I've been saying for 10 years that the right has it's own version of PC, equally pathetic and doubly hypocritical.

But I have to add that I myself *try* to be PC, according to the definition of the term I learned years ago when it first came along: PC is a process (not a state) whereby one attempts to remember that one's actions have effects, sometimes subtle, and that one should make *some* effort to minimize harm to others. So, try not to use language that offends others gratuitously. Try to support businesses that don't violate your own ethical principles. Try to improve yourself to be a better citizen of the world, rather than remaining in a self-absorbed shell. This is how my friends and I talked about PC back in the early 90s.

The problems with PC came when it became a tool to attack others, rather than a matter of self-improvement. Enforced PC is like enforced Democracy -- it's self-obliterating.

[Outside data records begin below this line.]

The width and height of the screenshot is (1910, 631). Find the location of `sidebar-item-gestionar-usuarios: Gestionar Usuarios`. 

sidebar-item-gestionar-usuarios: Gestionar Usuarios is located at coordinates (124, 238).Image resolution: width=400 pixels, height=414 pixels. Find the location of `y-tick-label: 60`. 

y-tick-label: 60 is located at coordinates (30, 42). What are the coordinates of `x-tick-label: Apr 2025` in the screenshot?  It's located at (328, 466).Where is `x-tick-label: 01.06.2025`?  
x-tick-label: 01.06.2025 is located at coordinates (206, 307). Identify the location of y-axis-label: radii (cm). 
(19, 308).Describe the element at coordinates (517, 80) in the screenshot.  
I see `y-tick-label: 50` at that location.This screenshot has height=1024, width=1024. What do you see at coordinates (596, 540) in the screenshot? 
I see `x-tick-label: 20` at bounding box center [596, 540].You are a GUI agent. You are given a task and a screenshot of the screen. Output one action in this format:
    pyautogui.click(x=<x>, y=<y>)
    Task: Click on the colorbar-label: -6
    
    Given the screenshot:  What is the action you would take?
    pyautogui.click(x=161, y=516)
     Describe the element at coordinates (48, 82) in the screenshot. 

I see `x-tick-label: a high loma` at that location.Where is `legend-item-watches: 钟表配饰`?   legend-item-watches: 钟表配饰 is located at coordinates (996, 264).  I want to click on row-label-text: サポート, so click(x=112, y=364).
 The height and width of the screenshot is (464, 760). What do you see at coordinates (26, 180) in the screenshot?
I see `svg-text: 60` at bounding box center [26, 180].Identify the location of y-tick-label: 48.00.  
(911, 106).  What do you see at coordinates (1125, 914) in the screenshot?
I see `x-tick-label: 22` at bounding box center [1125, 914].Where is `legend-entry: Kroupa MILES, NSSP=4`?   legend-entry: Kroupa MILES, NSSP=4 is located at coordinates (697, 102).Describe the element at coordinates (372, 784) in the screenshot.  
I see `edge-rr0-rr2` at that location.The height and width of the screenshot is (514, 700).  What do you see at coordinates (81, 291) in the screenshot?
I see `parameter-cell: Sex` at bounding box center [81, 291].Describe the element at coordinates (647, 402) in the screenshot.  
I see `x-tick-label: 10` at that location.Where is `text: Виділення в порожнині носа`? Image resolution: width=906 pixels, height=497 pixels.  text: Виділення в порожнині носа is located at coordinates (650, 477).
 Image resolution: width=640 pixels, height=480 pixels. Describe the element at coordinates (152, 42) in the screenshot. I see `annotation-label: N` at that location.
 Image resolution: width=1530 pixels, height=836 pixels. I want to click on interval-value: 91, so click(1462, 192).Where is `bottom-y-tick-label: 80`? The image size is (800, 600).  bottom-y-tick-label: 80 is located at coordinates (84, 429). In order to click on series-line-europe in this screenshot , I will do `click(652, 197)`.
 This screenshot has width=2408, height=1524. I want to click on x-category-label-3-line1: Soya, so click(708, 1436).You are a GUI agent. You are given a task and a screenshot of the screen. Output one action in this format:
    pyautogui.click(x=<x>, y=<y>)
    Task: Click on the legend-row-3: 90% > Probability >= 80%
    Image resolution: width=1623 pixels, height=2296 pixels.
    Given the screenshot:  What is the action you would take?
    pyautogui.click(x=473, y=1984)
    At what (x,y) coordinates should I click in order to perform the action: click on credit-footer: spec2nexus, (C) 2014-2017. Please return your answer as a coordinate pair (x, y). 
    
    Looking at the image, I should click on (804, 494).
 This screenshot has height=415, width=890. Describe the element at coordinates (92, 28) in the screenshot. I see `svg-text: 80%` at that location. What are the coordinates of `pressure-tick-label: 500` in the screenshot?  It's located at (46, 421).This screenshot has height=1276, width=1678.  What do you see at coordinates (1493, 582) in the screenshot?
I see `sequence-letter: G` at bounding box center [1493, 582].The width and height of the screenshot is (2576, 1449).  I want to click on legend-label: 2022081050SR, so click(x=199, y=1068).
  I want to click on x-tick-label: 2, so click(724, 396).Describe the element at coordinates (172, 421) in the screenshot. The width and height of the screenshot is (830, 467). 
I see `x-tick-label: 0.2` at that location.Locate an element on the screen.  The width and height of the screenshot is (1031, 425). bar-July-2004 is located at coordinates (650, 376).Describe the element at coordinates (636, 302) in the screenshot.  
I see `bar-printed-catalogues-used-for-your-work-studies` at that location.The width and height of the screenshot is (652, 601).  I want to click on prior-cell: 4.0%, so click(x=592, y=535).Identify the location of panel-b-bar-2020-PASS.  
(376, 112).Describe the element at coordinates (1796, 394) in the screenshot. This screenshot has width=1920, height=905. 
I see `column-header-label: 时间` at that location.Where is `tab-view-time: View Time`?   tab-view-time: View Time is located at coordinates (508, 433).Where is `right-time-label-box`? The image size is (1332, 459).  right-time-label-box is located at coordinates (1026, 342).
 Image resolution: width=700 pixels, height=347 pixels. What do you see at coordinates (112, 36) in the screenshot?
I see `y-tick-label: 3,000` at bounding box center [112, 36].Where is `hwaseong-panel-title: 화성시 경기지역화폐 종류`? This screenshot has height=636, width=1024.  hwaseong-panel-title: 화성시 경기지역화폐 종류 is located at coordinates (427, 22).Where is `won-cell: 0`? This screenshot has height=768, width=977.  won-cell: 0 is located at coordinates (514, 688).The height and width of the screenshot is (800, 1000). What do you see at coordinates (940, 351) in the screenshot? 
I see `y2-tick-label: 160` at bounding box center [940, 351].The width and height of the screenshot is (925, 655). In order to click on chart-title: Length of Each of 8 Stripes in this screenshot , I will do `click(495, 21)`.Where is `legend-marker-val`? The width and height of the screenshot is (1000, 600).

[First post here, love the site, love the lively discussion]

What makes you think they don't notice? All they've ever done is create idols and supplant whatever was sacred with them.

By Caledonian (not verified) on 12 May 2006 #permalink

I'm really, really tired of the phrase.

While I do tend to think people (left and right) can be quick to bring in the righteous indignation, I would not be sure that the "Condoleezza question" was a simple sophomoric joke. I don't know all the details, but the juxtaposition of C. Rice, a black woman, with a watermelon, a traditional icon of blacks in racist circles, seems to be beyond juvenile behavior. Maybe the prof was ignorant of the symbolism, so he needs to be relieved of his ignorance. Problem solved, so far as I am concerned.

The rest of the stuff, setting up boards, Equity Czars, looking for the left-wing klansmen, and the like, seem too much. It is possible that it was a case where a watermelon was just a watermelon.